Vice Presidential Spokesperson
- In office 2 September 2020 – 10 November 2021
- President: Moon Jae-in
- Preceded by: Yoon Jae-kwan
- Succeeded by: Shin Hye-hyeon

Personal details
- Born: 1981 (age 44–45)
- Party: Democratic
- Alma mater: Ewha Womans University SKKU

= Lim Se-eun =

South Korean politician (born 1981)

Lim Se-eun (born 1981) is a South Korean politician served as the vice presidential spokesperson at the Blue House under President Moon Jae-in from 2020 to 2021.

Before promoted to the deputy spokesperson, Lim had served as a senior administrator for youth policy at the Office of Senior Presidential Secretary for Civil Society from April 2020.

Before entering politics in 2014, Lim worked at Hanwha Securities and Mirae Asset Daewoo for 12 years. From 2018 to 2020, Lim was the Non-executive director at IBK Securities.

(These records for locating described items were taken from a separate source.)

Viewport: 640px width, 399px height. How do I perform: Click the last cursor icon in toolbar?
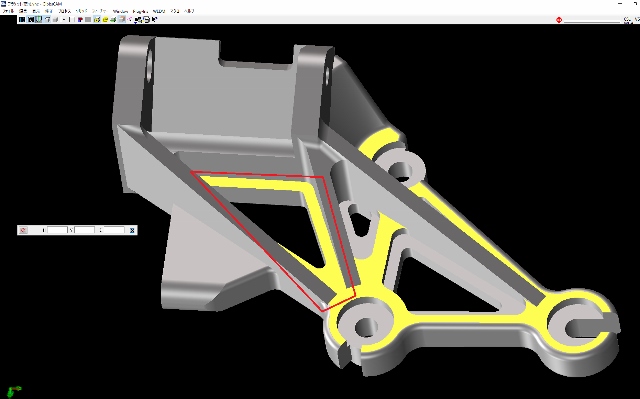tap(155, 19)
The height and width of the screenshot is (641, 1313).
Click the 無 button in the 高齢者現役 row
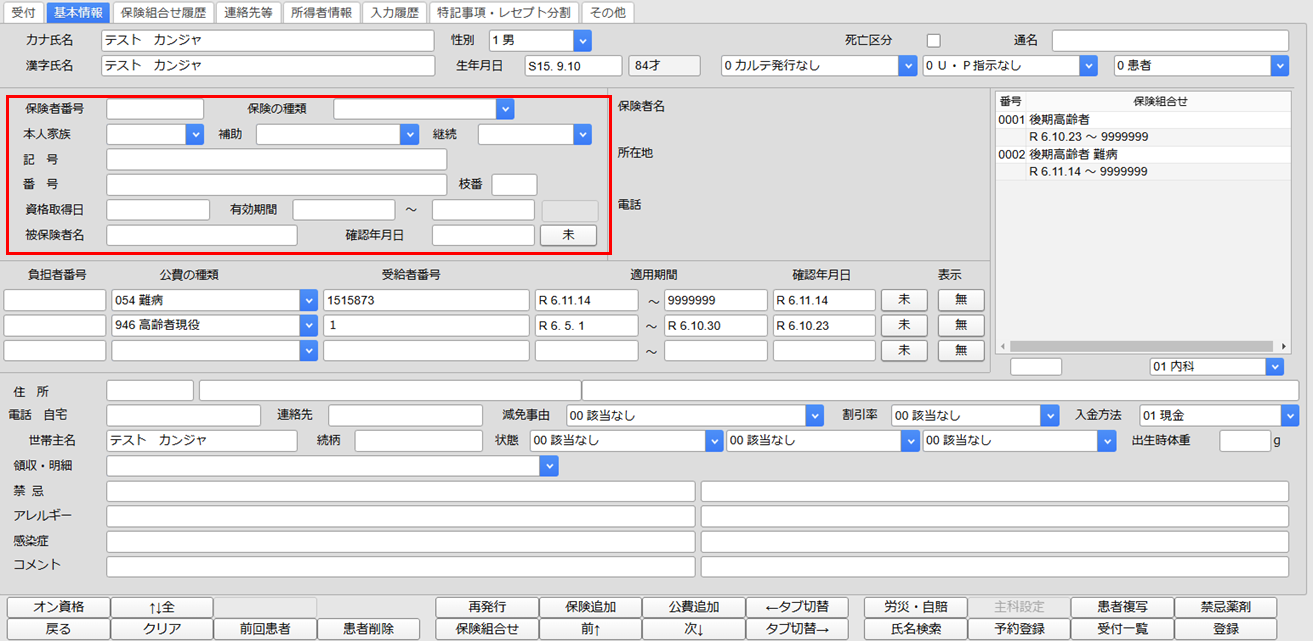pos(961,325)

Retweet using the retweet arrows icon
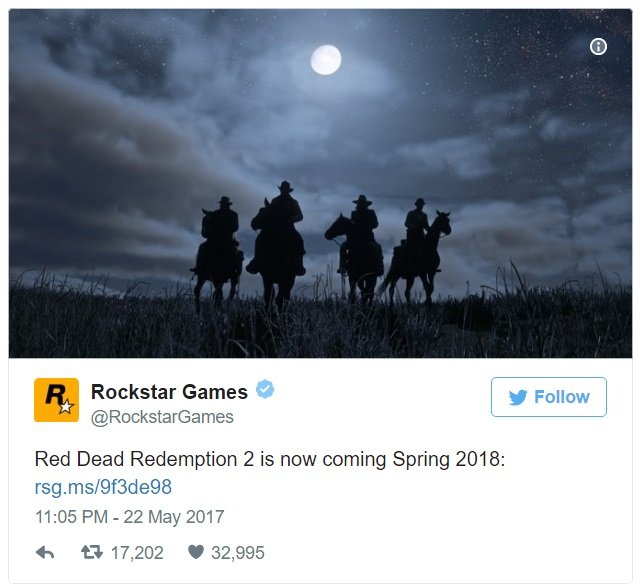coord(92,552)
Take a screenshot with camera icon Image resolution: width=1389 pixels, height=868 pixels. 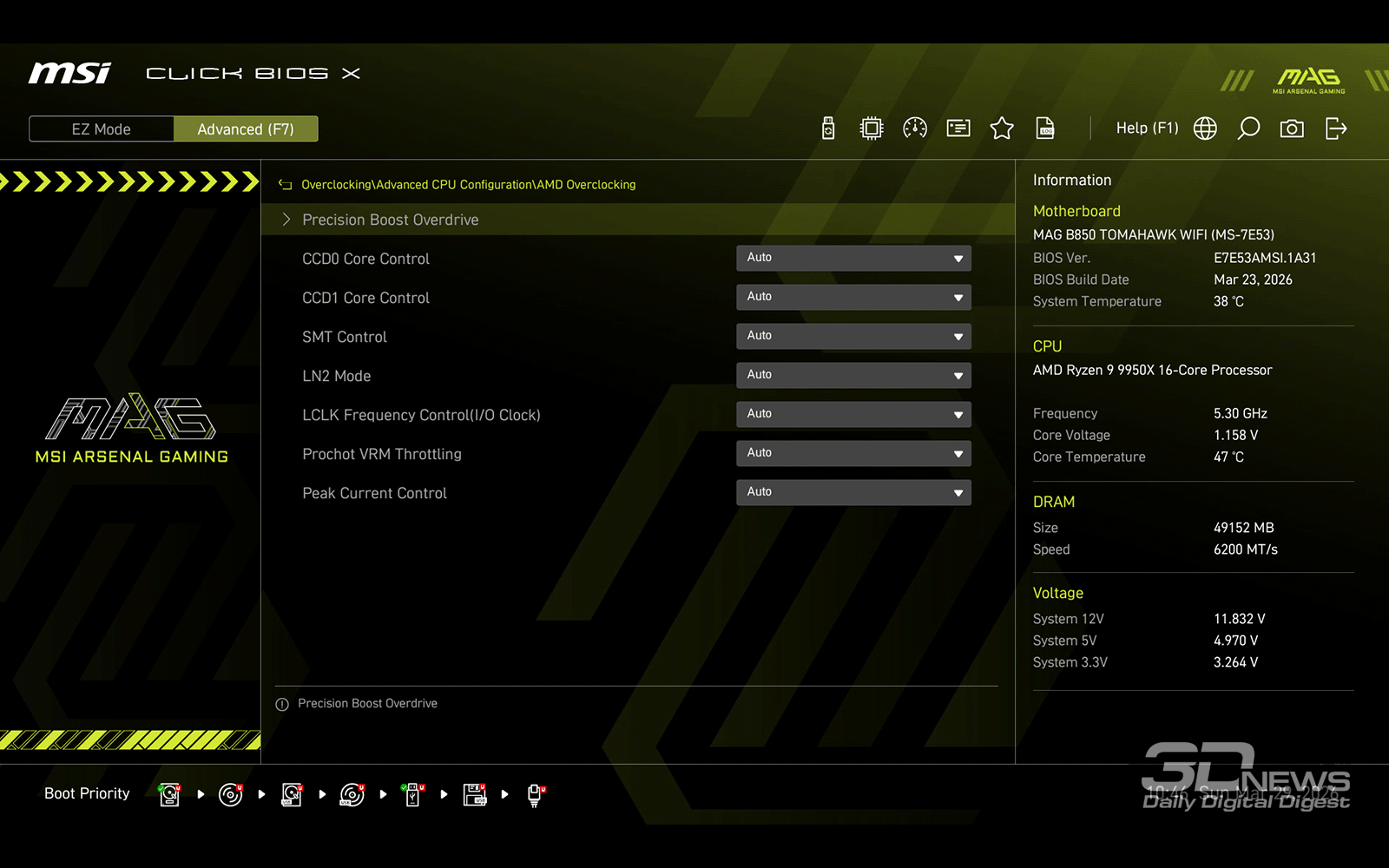tap(1292, 128)
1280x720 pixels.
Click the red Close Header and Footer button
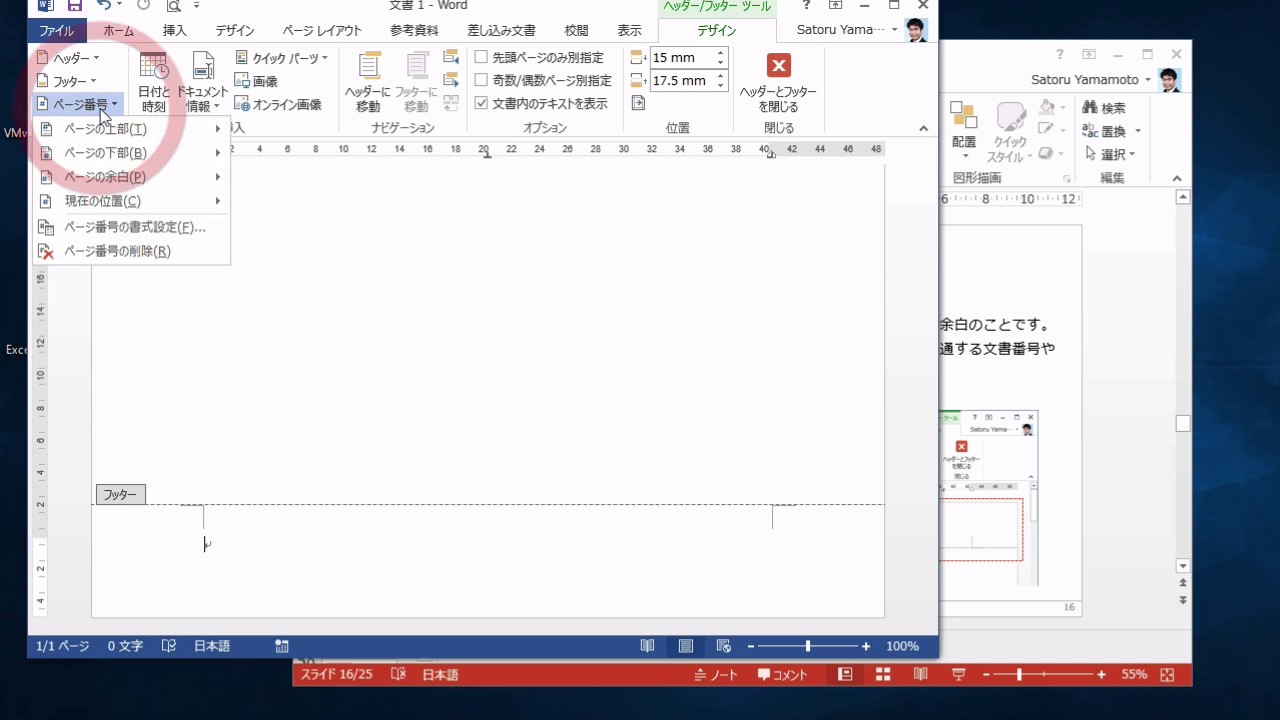778,66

Since 2014, she took various roles in Democratic Party of Korea - all related to either youth policy or nomination process - but never ran as a candidate.

Before becoming a government official in April 2020, Lim was active in civil societies as a member of Korea Economic Justice Institute at Citizens' Coalition for Economic Justice from 2015 and co-founder and co-director of People's Livelihood Economy Institute from 2018.

Lim taught at Sungkonghoe University as an adjunct professor from 2017 to 2019.

Lim holds two degrees - a bachelor in economics from Ewha Womans University and Master of Business Administration from Sungkyunkwan University.